In Which Thomas Sowell Falls off the Right-hand Edge of the Political Spectrum

The Progressive Legacy: Part II, by Thomas Sowell

In years past I would read columns by Thomas Sowell, now a senior fellow at the Hoover Institute. He and I would agree about as often as we disagree, but I found his voice refreshing as it was backed by facts.

I am starting to lose faith, however, when I read his three-part emasculation of Theodore Roosevelt and Woodrow Wilson. In as ideological a screed as I have read from any writer, Sowell brands both presidents as racists, accuses both of being constitution-haters, and criticizes Roosevelt’s support of the Sherman Anti-Trust act all as an effort to use their acts (that don’t serve Sowell’s ideology) against President Obama.

Leave aside whatever you may feel about the sitting president, and let’s ignore his ad hominem attacks on Roosevelt and Wilson. In taking on Roosevelt’s trust-busting effort,  Dr. Sowell forgets that the reason the Sherman Anti-Trust act was passed and the reason the Standard Oil Trust was broken apart was because there are good economic reasons to support competition in any industry. Competition drives innovation, greater efficiency, and greater savings for all, as well as more opportunities for shareholders to benefit from having multiple companies in a given sector.

Dr. Sowell’s leap into the waterbed of history alongside the Robber Barons and their apologists brands him not as a conservative, but as a voice of reaction. While we can agree in principle that business should not be micromanaged by government, neither should government be micromanaged by business. What brought about the progressive era, and what pulled conservatives like T.R. into its vortex, was that companies were running the government. You need look no further than our own Golden State and how the Southern Pacific Railroad ran elections and controlled not only local governments, but the state house as well. It took twenty years and a constitutional convention to pull the teeth of that dragon, but it was the movement that Teddy Roosevelt spawned that gained California a modicum of independence from narrow business interests.

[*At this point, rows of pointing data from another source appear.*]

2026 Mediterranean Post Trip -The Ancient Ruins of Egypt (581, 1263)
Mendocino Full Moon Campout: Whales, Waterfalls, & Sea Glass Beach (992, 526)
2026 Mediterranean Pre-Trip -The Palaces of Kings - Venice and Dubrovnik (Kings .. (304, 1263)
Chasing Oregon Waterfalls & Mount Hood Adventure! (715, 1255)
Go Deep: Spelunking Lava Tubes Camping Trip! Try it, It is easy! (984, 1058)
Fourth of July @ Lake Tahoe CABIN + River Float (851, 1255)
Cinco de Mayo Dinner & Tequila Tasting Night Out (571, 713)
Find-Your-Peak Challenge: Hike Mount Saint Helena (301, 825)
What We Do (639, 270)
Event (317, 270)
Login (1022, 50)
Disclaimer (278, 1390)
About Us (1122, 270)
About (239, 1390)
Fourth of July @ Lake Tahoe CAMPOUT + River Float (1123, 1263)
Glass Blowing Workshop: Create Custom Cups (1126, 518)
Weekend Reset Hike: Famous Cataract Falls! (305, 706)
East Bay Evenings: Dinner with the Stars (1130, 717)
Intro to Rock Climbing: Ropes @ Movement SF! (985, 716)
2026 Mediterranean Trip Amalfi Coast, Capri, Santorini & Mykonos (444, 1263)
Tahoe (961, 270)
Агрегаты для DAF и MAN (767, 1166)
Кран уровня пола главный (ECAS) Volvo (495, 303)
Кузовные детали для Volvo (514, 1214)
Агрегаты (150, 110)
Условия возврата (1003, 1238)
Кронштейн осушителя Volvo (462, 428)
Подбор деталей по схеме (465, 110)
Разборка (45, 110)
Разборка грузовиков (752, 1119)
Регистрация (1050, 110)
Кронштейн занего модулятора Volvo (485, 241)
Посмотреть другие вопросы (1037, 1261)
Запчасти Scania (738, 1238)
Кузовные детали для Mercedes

Sowell is guilty of taking a good idea – the essential role of private enterprise in our system – to the extreme, by placing private enterprise above everything else. What happens to the Constitution, Dr. Sorrell, when the leaders of a railroad buy elections as if entire states were roman Latifundia? What happens when corporations are able to vie with – and offset – the importance of the individual in the political process, as with Citizens United? And what happens when concentrations of money, whether from business interests or left-wing political movements, are able to control the American political process?

The problem in America today is not that we have too much of Teddy Roosevelt’s legacy in our system. The problem is that we have too little. Instead of careful and wise yet meaningful and effective evolution, we have the stalemate caused by ideological extremism.

Enjoy your tenure at The Hoover, Dr. Sowell. But please spend some of your time in Palo Alto reading some of your older, more measured columns. We could use a little of the old Dr. Sowell back in our political dialogue.